Got the following errors on one of the SER proxies I maintain this morning:
May 27 09:00:03 hillcrest /usr/sbin/ser[8260]: ERROR:receive_msg: memory allocation failure May 27 09:00:03 hillcrest /usr/sbin/ser[8264]: ERROR: build_req_buf_from_sip_req: out of memory May 27 09:00:03 hillcrest /usr/sbin/ser[8264]: ERROR: print_uac_request: no pkg_mem May 27 09:00:03 hillcrest /usr/sbin/ser[8264]: ERROR: build_res_buf_from_sip_req: out of memory ; needs 567 May 27 09:00:03 hillcrest /usr/sbin/ser[8264]: WARNING: receive_msg: error while trying script
The server is running 0.8.10 with the following patches: http://www.iptel.org/ser/issues/hash_fix.patch http://iptel.org/~janakj/invroute.patch http://www.iptel.org/ser/security/secalert-002-0_8_10.patch http://www.mobile-ip.de/~andrei/ser/0.8.10/ser-0.8.10-bison-1.75.patch
Of these, the only one the indicates memory errors is the invroute.patch. Has anyone seen this before?

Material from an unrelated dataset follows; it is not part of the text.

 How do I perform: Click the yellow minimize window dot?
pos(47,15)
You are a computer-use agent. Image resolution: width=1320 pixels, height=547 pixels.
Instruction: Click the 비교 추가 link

If necessary, I have ngrep captures for the time period.
On May 27, 2003 at 10:17, Jamin W. Collins jcollins@asgardsrealm.net wrote:
Got the following errors on one of the SER proxies I maintain this morning:
May 27 09:00:03 hillcrest /usr/sbin/ser[8260]: ERROR:receive_msg: memory allocation failure May 27 09:00:03 hillcrest /usr/sbin/ser[8264]: ERROR: build_req_buf_from_sip_req: out of memory May 27 09:00:03 hillcrest /usr/sbin/ser[8264]: ERROR: print_uac_request: no pkg_mem May 27 09:00:03 hillcrest /usr/sbin/ser[8264]: ERROR: build_res_buf_from_sip_req: out of memory ; needs 567 May 27 09:00:03 hillcrest /usr/sbin/ser[8264]: WARNING: receive_msg: error while trying script
The server is running 0.8.10 with the following patches: http://www.iptel.org/ser/issues/hash_fix.patch http://iptel.org/~janakj/invroute.patch http://www.iptel.org/ser/security/secalert-002-0_8_10.patch http://www.mobile-ip.de/~andrei/ser/0.8.10/ser-0.8.10-bison-1.75.patch
Of these, the only one the indicates memory errors is the invroute.patch. Has anyone seen this before?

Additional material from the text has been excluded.